Mit 120 durch’s Dorf: Bilanz der Kontrollen

Weiden / Neustadt/WN / Trischenreuth.  Nach der Kontrollwoche „Kühler Kopf statt heißer Reifen“ zieht die Oberpfälzer Polizei Bilanz. 2.500 Autofahrer mussten verwarnt werden. Einer von ihnen war besonders schnell unterwegs – und ist seinen Führerschein für drei Monate los. 

In der Oberpfalz überwachten über 550 Polizeibeamte anlässlich der Aktionswoche „Kühler Kopf statt heißer Reifen“ einem Teil des Verkehrssicherheitsprogramms „Bayern mobil – sicher ans Ziel“, verstärkt die Verkehrswege quer durch die Oberpfalz. In der Zeit von vergangenem Freitagmorgen um 06:00 Uhr bis heute um 06:00 Uhr stand die Verkehrssicherheitsarbeit ganz weit oben im polizeilichen Aufgabenkatalog.
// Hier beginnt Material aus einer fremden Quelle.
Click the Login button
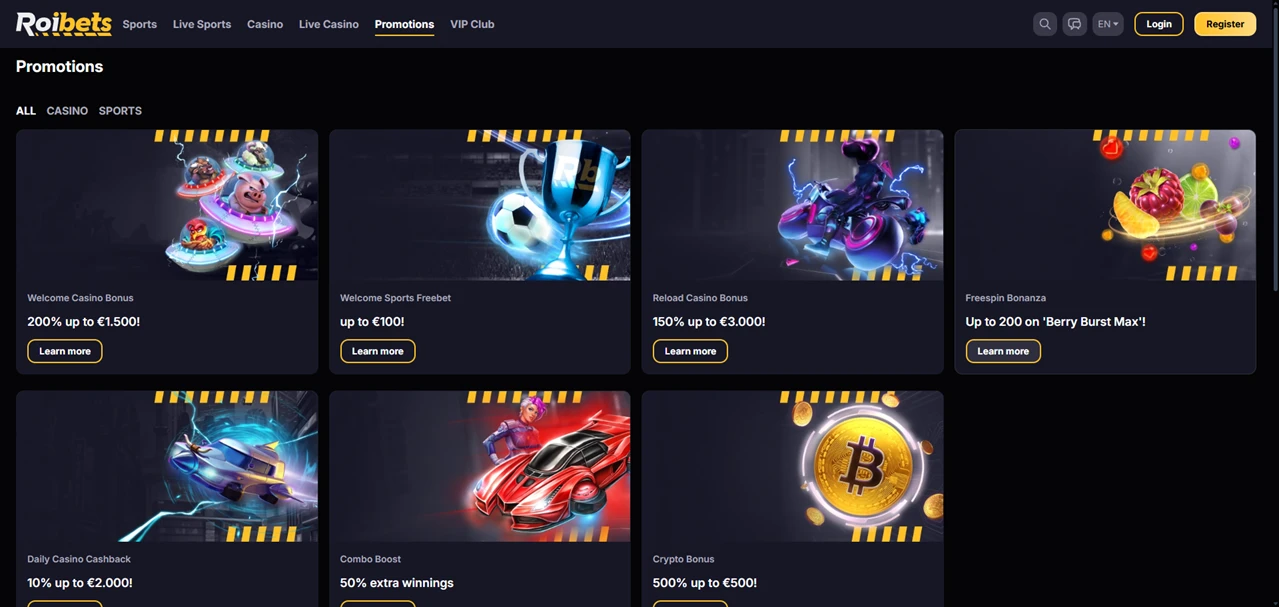The image size is (1279, 607). pyautogui.click(x=1159, y=24)
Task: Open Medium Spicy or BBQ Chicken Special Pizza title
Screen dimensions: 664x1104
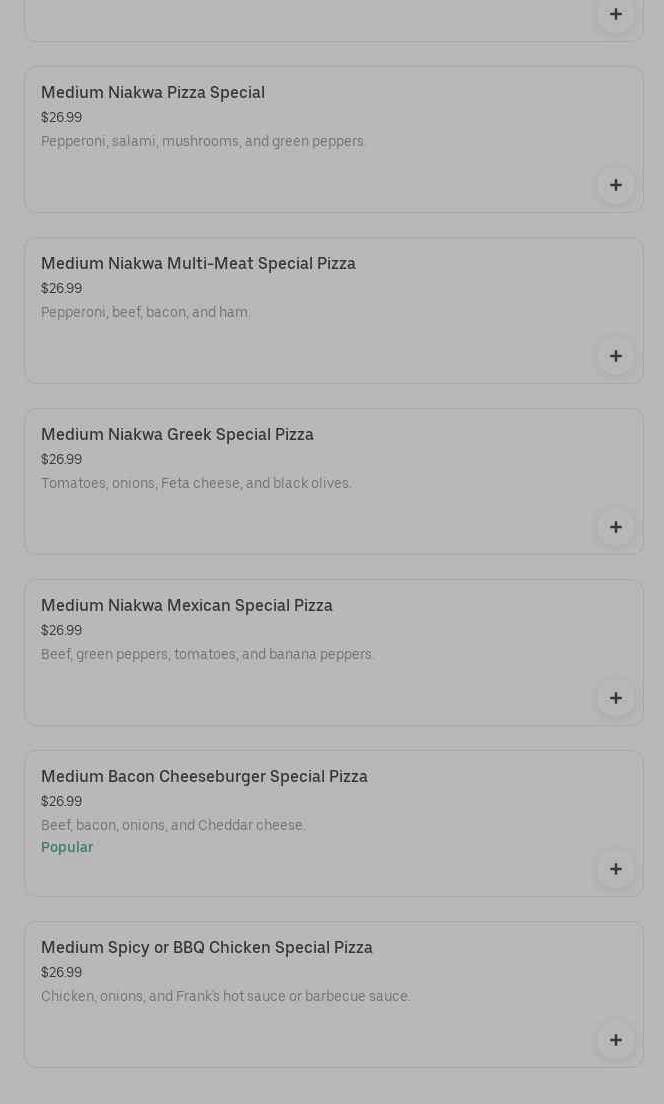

Die Polizei wollte so die Verkehrsteilnehmer für das Thema Geschwindigkeit im Straßenverkehr sensibilisieren und darauf hinweisen, dass sowohl die gesetzlichen Vorgaben aber auch örtliche oder situative Gegebenheiten, genauso wie die individuellen Fähigkeiten der Fahrzeuglenker großen Einfluss auf eine sichere Fahrtgeschwindigkeit haben.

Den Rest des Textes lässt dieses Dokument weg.